■ **EXERCISE OBJECTIVE**:
Please copy exactly the line that contains "You are a computer-use" and every line after it through the end of the records, leaving the pictures out.

DATA EXTRACTS Start Marker

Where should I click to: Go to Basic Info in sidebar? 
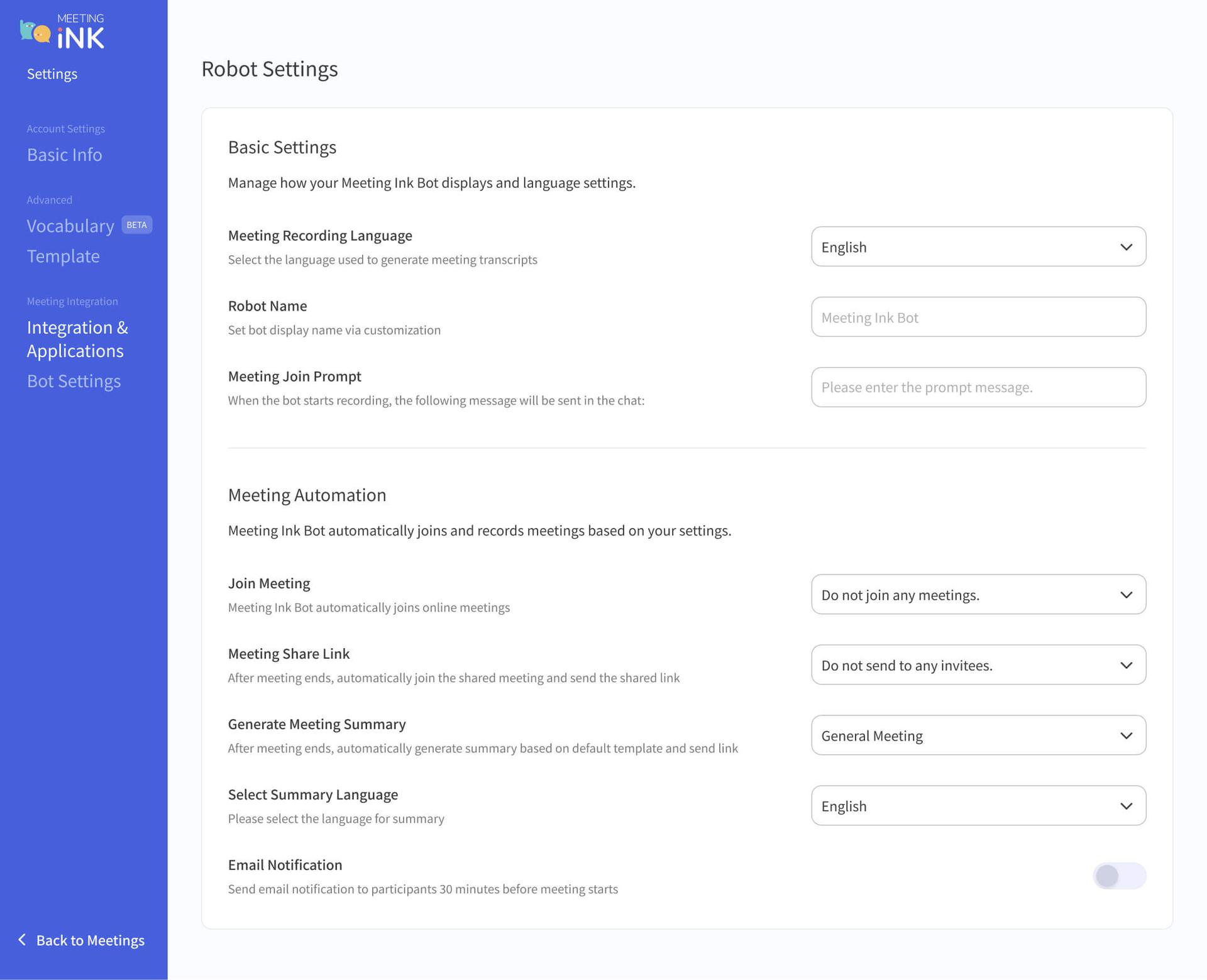pos(64,155)
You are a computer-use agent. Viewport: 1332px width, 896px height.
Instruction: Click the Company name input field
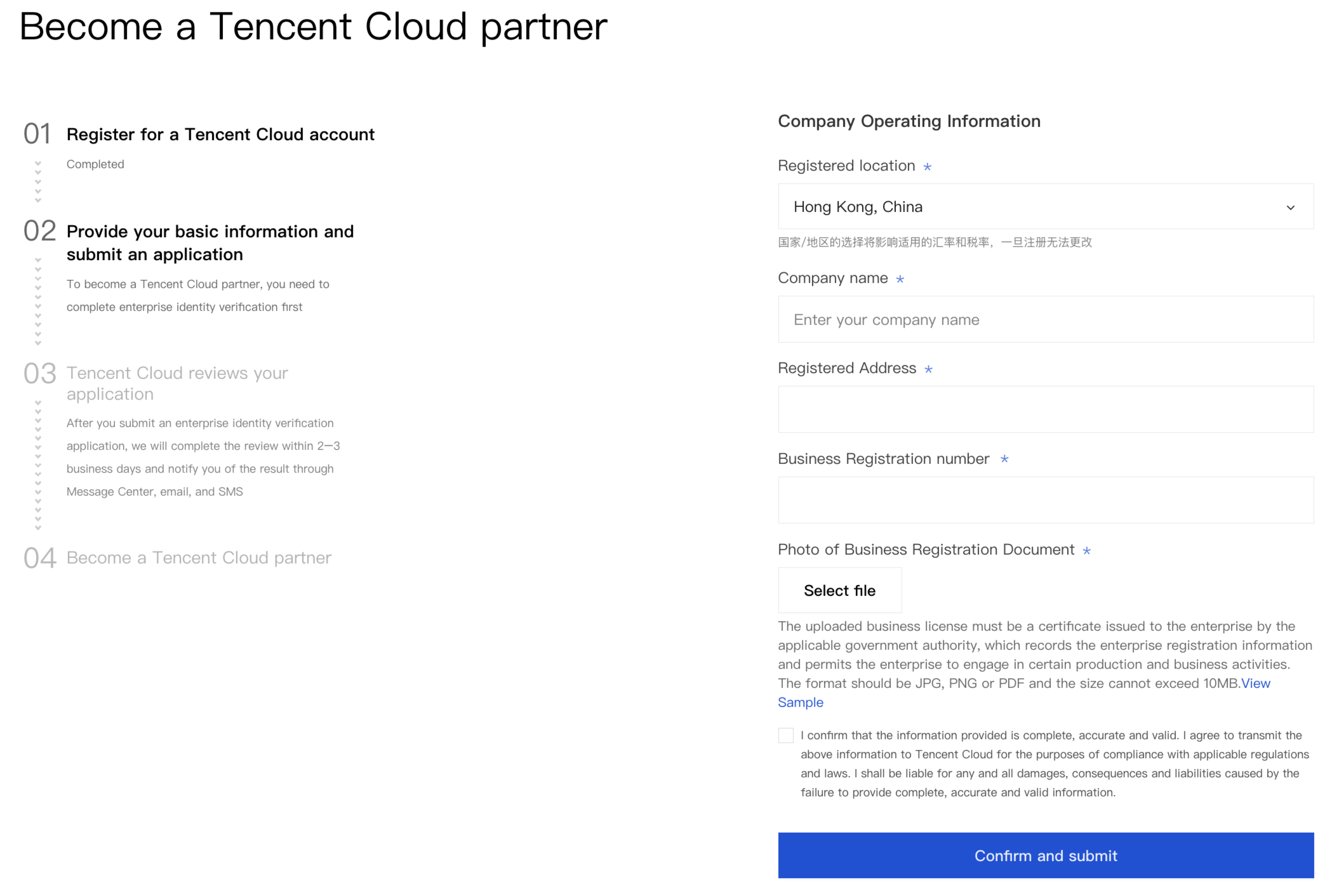(1046, 320)
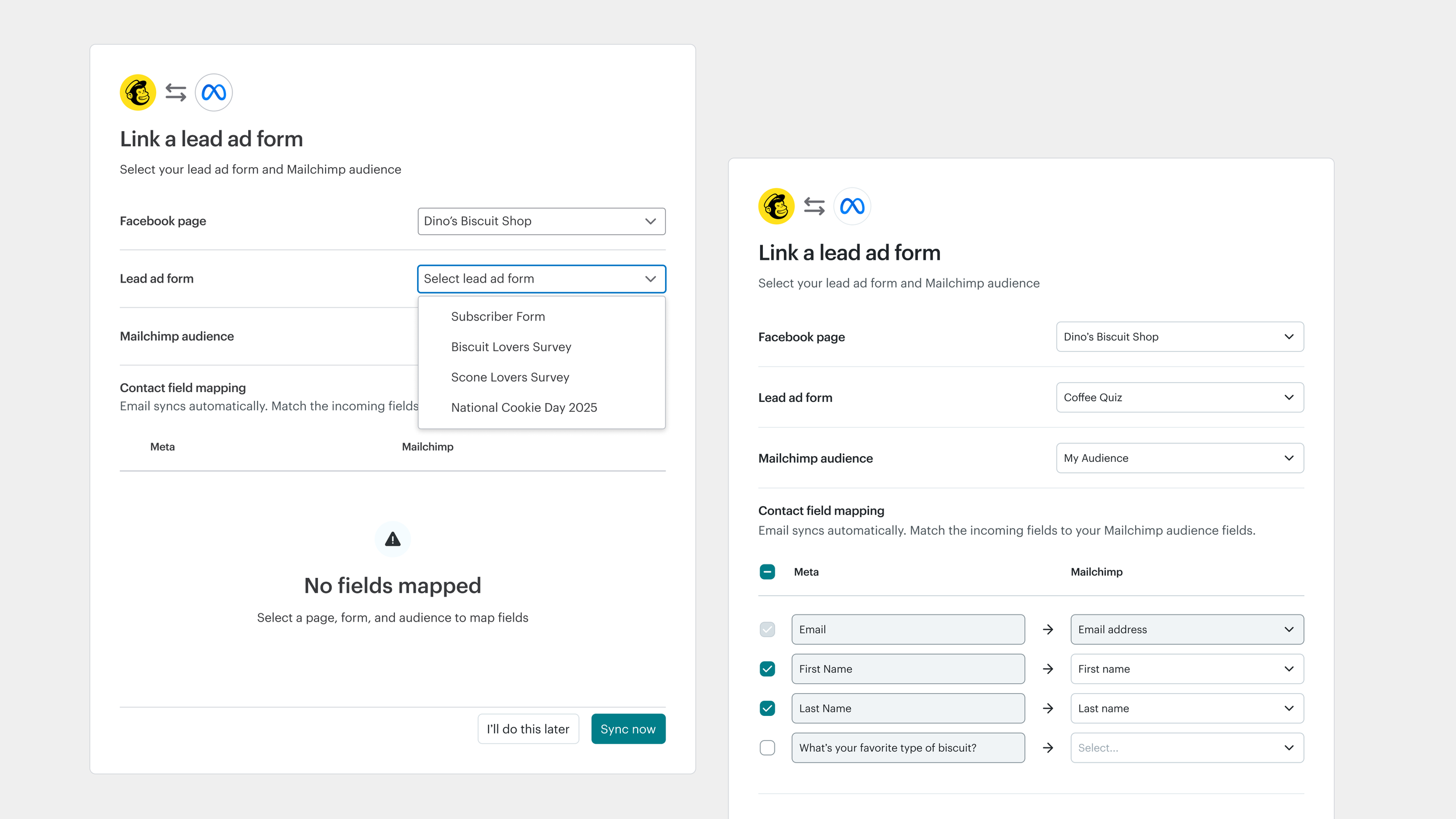Click the First Name Meta input field
This screenshot has height=819, width=1456.
907,669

DATA EXTRACTS End Marker

■ **TASK OUTPUT**:
You are a computer-use agent. Viewport: 1332px width, 896px height.
Instruction: Click the Company name input field
(1046, 320)
Click the First Name Meta input field
This screenshot has height=819, width=1456.
907,669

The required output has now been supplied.